#### Collected data entries
+-------+

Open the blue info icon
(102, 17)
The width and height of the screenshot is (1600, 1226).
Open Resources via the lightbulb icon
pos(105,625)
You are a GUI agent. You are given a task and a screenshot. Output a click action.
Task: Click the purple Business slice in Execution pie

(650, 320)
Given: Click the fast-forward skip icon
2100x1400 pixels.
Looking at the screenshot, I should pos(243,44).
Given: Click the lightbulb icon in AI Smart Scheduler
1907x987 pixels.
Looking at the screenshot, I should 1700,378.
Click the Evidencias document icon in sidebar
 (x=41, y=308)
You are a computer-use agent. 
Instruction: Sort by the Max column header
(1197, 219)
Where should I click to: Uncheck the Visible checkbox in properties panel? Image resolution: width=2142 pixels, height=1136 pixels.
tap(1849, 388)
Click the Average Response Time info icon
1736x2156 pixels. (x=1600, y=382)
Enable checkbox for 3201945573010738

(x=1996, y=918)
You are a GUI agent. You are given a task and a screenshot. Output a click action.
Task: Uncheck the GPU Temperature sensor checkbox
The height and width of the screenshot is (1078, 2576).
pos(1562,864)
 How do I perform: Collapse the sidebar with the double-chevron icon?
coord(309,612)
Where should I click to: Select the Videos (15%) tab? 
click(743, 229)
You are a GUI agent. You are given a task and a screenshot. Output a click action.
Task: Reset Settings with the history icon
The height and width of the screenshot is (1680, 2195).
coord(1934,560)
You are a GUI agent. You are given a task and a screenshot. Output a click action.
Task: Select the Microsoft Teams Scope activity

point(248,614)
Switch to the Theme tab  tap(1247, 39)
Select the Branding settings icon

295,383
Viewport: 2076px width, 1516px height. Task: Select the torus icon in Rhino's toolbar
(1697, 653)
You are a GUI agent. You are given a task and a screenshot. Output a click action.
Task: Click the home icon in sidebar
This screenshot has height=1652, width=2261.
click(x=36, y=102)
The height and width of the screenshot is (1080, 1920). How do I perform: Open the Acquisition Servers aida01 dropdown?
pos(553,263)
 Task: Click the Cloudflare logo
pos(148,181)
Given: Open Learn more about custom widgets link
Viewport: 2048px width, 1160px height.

+-------+

#### EXERCISE INSTRUCTIONS
Output every record above a second time, exactly.

#### ANSWER AREA
Open the blue info icon
(102, 17)
The width and height of the screenshot is (1600, 1226).
Open Resources via the lightbulb icon
pos(105,625)
You are a GUI agent. You are given a task and a screenshot. Output a click action.
Task: Click the purple Business slice in Execution pie

(650, 320)
Given: Click the fast-forward skip icon
2100x1400 pixels.
Looking at the screenshot, I should pos(243,44).
Given: Click the lightbulb icon in AI Smart Scheduler
1907x987 pixels.
Looking at the screenshot, I should 1700,378.
Click the Evidencias document icon in sidebar
 (x=41, y=308)
You are a computer-use agent. 
Instruction: Sort by the Max column header
(1197, 219)
Where should I click to: Uncheck the Visible checkbox in properties panel? Image resolution: width=2142 pixels, height=1136 pixels.
tap(1849, 388)
Click the Average Response Time info icon
1736x2156 pixels. (x=1600, y=382)
Enable checkbox for 3201945573010738

(x=1996, y=918)
You are a GUI agent. You are given a task and a screenshot. Output a click action.
Task: Uncheck the GPU Temperature sensor checkbox
The height and width of the screenshot is (1078, 2576).
pos(1562,864)
 How do I perform: Collapse the sidebar with the double-chevron icon?
coord(309,612)
Where should I click to: Select the Videos (15%) tab? 
click(743, 229)
You are a GUI agent. You are given a task and a screenshot. Output a click action.
Task: Reset Settings with the history icon
The height and width of the screenshot is (1680, 2195).
coord(1934,560)
You are a GUI agent. You are given a task and a screenshot. Output a click action.
Task: Select the Microsoft Teams Scope activity

point(248,614)
Switch to the Theme tab  tap(1247, 39)
Select the Branding settings icon

295,383
Viewport: 2076px width, 1516px height. Task: Select the torus icon in Rhino's toolbar
(1697, 653)
You are a GUI agent. You are given a task and a screenshot. Output a click action.
Task: Click the home icon in sidebar
This screenshot has height=1652, width=2261.
click(x=36, y=102)
The height and width of the screenshot is (1080, 1920). How do I perform: Open the Acquisition Servers aida01 dropdown?
pos(553,263)
 Task: Click the Cloudflare logo
pos(148,181)
Given: Open Learn more about custom widgets link
Viewport: 2048px width, 1160px height.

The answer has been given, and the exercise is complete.